» **EXERCISE TEXT**:
◆ ◆ ◆
General information
- Other names: Site Josaphat (French) Josaphatsite (Dutch)
- Location: Avenue Gustave Latinis 150-152 B-1030 Schaerbeek, Brussels Belgium
- Coordinates: 50°51′44″N 4°23′45″E﻿ / ﻿50.86222°N 4.39583°E
- Owner: sau-msi.brussels
- Line: Belgian railway line 26
- Tracks: 6

Other information
- Website: www.sauvonslafrichejosaphat.be

History
- Opened: 1926
- Closed: 1994

Location

= Josaphat Brownfield =

Former rail marshalling yard in Brussels, Belgium

The Josaphat Brownfield (formerly the Schaerbeek Josaphat marshalling yard) is a 25 ha piece of land located between Schaerbeek and Evere in Brussels. Once a marshalling yard between the Meiser railway station and the Evere railway station linking Schaerbeek and Halle, the brownfield has since developed into a biodiversity haven in the heart of the European Union's capital.

== History ==
The station was inaugurated on July 19, 1926, as the Terdelt garden city neighbourhood was being developed. The freight station was operated until 1994 and used six tracks.
◆ ◆ ◆
» **RAW DATA**:
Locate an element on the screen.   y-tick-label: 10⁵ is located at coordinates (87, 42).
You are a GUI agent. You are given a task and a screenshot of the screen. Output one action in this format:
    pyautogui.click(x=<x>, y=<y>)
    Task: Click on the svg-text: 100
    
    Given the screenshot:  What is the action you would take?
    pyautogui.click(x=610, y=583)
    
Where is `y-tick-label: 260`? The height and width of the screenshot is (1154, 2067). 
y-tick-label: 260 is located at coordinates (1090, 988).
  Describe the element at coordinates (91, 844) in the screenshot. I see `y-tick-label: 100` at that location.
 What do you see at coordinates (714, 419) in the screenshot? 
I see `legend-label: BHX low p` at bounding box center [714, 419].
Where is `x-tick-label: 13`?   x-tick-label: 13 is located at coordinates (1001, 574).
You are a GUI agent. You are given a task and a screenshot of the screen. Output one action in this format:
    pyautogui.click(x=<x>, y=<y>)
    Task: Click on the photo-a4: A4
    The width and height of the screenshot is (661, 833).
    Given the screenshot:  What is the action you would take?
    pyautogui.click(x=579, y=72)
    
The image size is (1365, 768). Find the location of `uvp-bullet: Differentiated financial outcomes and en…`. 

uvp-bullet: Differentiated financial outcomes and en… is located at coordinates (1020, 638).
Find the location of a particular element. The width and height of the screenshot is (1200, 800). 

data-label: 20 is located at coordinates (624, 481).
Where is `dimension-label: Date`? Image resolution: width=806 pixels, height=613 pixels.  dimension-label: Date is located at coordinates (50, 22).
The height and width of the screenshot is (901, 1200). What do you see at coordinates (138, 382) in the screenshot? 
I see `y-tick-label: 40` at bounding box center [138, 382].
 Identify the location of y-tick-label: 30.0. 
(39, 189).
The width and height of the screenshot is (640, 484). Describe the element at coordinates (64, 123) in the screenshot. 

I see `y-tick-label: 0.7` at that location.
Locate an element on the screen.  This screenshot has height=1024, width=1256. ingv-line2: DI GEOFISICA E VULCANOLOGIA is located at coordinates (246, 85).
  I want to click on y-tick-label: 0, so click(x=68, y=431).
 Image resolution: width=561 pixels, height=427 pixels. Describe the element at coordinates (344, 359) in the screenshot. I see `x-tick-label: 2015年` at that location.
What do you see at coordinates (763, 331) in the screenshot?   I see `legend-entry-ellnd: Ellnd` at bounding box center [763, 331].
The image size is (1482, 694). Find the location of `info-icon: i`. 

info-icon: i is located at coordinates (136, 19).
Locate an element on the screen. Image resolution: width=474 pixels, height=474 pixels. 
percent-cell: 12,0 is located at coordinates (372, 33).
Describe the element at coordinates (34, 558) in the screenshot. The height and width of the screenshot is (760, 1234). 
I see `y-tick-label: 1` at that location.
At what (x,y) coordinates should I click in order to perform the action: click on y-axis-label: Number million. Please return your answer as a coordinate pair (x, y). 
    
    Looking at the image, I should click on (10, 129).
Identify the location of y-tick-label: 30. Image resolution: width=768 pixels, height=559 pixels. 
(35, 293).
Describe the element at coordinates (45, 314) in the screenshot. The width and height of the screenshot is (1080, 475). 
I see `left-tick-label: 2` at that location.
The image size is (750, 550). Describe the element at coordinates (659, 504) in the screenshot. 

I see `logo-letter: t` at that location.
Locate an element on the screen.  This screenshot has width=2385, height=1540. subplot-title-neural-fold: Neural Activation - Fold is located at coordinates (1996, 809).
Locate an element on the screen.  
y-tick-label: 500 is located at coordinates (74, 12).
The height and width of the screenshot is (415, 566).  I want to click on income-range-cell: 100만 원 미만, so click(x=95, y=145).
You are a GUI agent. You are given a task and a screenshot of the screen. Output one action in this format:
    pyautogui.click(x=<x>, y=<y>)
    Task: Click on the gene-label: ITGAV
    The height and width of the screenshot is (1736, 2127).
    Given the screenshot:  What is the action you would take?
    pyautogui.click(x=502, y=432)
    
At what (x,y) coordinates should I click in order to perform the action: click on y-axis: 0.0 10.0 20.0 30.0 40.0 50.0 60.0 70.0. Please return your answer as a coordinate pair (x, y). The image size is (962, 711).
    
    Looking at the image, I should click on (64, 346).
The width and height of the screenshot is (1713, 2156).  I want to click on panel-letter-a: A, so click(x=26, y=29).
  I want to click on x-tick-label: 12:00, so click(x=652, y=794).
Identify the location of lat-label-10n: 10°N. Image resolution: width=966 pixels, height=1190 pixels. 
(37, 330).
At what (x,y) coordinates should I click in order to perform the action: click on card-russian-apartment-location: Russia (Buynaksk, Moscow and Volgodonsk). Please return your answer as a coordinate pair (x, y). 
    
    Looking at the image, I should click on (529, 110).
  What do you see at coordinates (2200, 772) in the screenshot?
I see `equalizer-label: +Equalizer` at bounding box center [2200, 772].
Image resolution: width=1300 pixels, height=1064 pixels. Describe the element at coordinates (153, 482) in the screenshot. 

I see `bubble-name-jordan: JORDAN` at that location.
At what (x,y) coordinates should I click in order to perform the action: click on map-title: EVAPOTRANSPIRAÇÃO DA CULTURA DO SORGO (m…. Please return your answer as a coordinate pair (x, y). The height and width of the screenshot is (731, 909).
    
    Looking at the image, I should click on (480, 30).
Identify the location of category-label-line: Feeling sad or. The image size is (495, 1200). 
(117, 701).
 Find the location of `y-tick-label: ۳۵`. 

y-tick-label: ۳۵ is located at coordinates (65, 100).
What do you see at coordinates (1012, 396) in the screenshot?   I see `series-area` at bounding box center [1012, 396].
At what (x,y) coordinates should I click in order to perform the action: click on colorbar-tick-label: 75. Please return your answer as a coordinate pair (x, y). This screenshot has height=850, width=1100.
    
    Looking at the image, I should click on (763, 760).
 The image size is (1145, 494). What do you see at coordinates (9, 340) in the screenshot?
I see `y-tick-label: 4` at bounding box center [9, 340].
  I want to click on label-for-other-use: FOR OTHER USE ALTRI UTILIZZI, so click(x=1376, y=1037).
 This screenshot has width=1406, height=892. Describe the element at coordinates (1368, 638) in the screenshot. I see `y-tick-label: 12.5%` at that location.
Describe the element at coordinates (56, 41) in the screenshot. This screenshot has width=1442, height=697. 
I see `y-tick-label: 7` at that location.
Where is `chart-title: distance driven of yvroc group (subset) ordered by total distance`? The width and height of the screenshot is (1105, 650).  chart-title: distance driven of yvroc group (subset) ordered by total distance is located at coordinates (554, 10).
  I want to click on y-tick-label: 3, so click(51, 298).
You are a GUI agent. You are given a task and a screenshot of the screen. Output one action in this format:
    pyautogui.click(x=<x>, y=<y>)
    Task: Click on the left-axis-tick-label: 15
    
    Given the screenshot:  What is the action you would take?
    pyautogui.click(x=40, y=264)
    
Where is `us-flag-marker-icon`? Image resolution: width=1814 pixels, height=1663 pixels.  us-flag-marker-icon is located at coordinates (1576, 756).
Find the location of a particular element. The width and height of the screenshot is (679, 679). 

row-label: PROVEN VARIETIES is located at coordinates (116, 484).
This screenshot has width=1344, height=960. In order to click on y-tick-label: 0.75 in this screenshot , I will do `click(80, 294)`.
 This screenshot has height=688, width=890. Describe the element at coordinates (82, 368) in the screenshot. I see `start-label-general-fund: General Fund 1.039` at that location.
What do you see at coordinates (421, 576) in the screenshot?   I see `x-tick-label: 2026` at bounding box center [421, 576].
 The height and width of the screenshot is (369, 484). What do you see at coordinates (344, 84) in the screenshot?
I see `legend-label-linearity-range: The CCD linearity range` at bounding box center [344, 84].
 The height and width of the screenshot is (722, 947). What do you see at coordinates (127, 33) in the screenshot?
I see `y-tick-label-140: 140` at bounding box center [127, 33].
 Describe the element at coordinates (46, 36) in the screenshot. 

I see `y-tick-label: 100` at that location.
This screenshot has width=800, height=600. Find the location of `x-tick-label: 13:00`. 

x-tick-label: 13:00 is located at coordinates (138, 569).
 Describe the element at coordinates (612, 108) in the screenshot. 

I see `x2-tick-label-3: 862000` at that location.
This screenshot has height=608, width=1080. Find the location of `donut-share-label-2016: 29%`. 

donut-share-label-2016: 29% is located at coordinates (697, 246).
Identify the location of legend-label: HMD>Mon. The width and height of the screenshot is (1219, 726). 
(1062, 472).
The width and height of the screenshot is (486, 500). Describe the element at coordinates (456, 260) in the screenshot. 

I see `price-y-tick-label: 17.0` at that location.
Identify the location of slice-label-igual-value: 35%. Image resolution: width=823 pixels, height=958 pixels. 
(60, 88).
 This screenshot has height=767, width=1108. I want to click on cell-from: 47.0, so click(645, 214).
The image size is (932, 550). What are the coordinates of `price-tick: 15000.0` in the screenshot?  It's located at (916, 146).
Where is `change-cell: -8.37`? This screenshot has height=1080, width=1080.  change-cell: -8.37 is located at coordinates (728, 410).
◆ ◆ ◆
» **ACTIVITY**:
Continue the article on the Josaphat Brownfield from the point where it stops.

» **RESULT BELOW**:
First owned by the SNCB, then Infrabel, the decommissioned area was bought by the Regional Administration of Brussels on December 30, 2005, through its Urban Development Corporation (SAU-MSI). It has since been subject to various urban projects. The most recent plan was to create a mixed-use neighbourhood including 1380 housing units (45% publicly owned, 55% privately owned) and parking spaces, a three-star hotel with 126 rooms, 9,600 m2 of office space, 2,850 m2 dedicated to local businesses and an area of 8.34 ha for urban industry.

In 2013, the land was backfilled and cleaned up. It naturally rewilded due to the absence of human activity and became a prosperous area for biodiversity. Several nonprofits dedicated to nature conservation such as Natagora and Natuurpunt have since highlighted the brownfield's ecological importance.

== Biodiversity ==
As of December 2020, 1,175 species were identified on the nature observation platform observations.be, with 526 in 2020 alone. The wealth in biodiversity can be attributed to both the absence of human activity and Brussels being located below several important bird migration routes.

Among the observed species:
- 114 birds
- 190 Hymenoptera, of which:
  - 120 wild bees
- 112 moths
- 33 butterflies
- 32 Odonatas (both dragonflies and damselflies)
- 88 beetles
- 14 Orthoptera (Caelifera and grasshoppers)

Some species are extremely rare, such as the Anthidium septemspinosum which had not been recorded in Belgium before.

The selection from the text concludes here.